C’est à partir de cette possibilité que se profile alors une éthique du soin. Le soin doit avoir en vue à la fois la maladie comme catastrophe intime, perte d’identité, et comme occasion pour le sujet de faire apparaître « des qualités ou des capacités  qui n’étaient que timides dans la vie d’avant la maladie ». En s’appuyant notamment sur la thèse de Jean-Michel Hennebel (Le problème philosophique de la rééducation.

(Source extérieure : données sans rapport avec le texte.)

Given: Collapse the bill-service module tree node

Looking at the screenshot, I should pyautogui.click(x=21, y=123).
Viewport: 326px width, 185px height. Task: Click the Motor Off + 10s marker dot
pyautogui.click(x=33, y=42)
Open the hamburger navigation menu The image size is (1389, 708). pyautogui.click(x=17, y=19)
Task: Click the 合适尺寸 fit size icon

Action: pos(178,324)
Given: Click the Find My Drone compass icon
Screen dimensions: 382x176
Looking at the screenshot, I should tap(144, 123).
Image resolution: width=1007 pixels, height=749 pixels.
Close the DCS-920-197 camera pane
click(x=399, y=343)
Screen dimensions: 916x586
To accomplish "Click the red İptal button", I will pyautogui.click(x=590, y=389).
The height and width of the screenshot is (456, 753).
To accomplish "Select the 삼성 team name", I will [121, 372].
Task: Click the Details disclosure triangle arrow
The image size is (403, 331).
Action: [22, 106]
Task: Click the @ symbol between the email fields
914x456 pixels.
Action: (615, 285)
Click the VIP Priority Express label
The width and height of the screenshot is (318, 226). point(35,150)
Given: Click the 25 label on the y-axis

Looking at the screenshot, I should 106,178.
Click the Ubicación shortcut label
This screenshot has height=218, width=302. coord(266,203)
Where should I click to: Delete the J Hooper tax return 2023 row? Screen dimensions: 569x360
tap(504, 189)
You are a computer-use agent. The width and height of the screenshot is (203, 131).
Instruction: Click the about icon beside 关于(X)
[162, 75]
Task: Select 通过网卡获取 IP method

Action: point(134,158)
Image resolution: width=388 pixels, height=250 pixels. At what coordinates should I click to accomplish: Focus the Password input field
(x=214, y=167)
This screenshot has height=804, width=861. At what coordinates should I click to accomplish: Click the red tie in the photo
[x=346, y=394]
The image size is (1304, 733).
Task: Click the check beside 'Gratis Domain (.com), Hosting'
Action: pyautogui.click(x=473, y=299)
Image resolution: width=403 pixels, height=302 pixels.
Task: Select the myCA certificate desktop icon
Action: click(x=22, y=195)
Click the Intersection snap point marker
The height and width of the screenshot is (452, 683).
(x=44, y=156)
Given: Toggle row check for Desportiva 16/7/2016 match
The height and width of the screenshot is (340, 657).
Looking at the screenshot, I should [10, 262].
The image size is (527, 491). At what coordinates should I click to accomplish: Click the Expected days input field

Le cas particulier de l’enfant cérébro-lésé, au croisement des savoirs : philosophie des sciences cognitives, phénoménologie et philosophie de l’éducation, Université Charles de Gaulle–Lille III, Prix Pierre Simon, 2009), sur Didier Anzieu (Le Moi-peau, Dunod, 1995) et sur Paul Ricoeur (Philosophie de la volonté, Aubier, 1988 ; Vivant jusqu’à la mort, Seuil, 2007), Marie Marin explique quels peuvent être les modèles de ce soin censé « réhabiliter, réparer, ressusciter, réconcilier ». Il s’agit notamment pour le soignant de créer, par son toucher, ses regards, ses paroles, une « peau de soin », faisant retrouver au sujet une certaine conscience de son corps, et le ramenant ainsi à lui-même. Mais il s’agit aussi de permettre la narration, le récit de la maladie et de sa catastrophe, pour « ne rien perdre de la perte même » (Patrick Autréaux, Se survivre, Verdier, 2013). On devine alors que le rôle du soignant soit celui de l’accompagnant, tel celui qui accompagne l’enfant dans l’exercice difficile de sa liberté et dans la construction de soi. On comprend aussi que cet aspect du soin soit aussi « la racine même du soin, sa destination profonde : celle de s’inscrire fondamentalement dans l’élaboration d’une identité ». Le soin en effet doit avoir pour horizon de permettre au sujet de prendre soin de lui-même. Enfin, comme le souligne Marie Marin, ce soin n’a de sens que s’il accompagne la maladie « dès le départ », et « dans son horizon ». Il ne peut ni ne doit simplement répondre, « comme dans un second temps », à la dimension catastrophique de la maladie.

 

Nous ne pouvons, en tant que malade ou soignant, qu’être particulièrement sensibles et réceptifs à ce récit tissé de témoignages personnels et que vient éclairer la réflexion philosophique. Il nous donne à voir la maladie dans ce qu’elle a de terrible et d’universel (le malade ne peut que se sentir compris dans son expérience intime), et il nous donne à voir le soin comme perspective possible de rémission. Le soignant peut en ce sens aussi se sentir soutenu et guidé dans son travail d’accompagnant.

 

Pour autant, cette réflexion sur la maladie ne doit-elle pas commencer « plus tôt » encore, et prendre la forme d’une véritable éducation ? N’est-ce pas à tout homme que l’on doit ainsi et d’une certaine façon « apprendre à mourir » ? Car il semble bien que la question de la maladie et de la catastrophe intime qu’elle provoque soit, au final, celle de notre vieillesse et de notre mort. Le temps qui passe et qui nous change nous amène bien, de façons diverses, à « nous perdre » petit à petit, à devoir abandonner ce que nous fûmes. Ce n’est pas tant la maladie que la vie elle-même qui nous oblige sans cesse à recomposer avec nous-mêmes et à être sans cesse confrontés à des catastrophes intimes. La sagesse philosophique n’a d’autre but, semble-t-il, que de nous apprendre cela pour nous y préparer, et on peut suggérer que cette sagesse échappe le plus souvent au malade et au soignant, à moins qu’ils n’aient été « formés » à cette sagesse, et ce, suffisamment tôt. Le plus souvent, le malade et le soignant ne semblent pas au fait de cette épreuve qu’est la vie en elle-même, et ils demeurent incapables de se faire à l’idée même de maladie comme catastrophe. Le sujet malade peut rester emmuré dans le silence et quelque part dans le leurre d’une identité perdue. Le soignant peut rester indifférent et ignorant de tout cela, formé à des « techniques » de soin bien éloignées des préoccupations éthiques et philosophiques.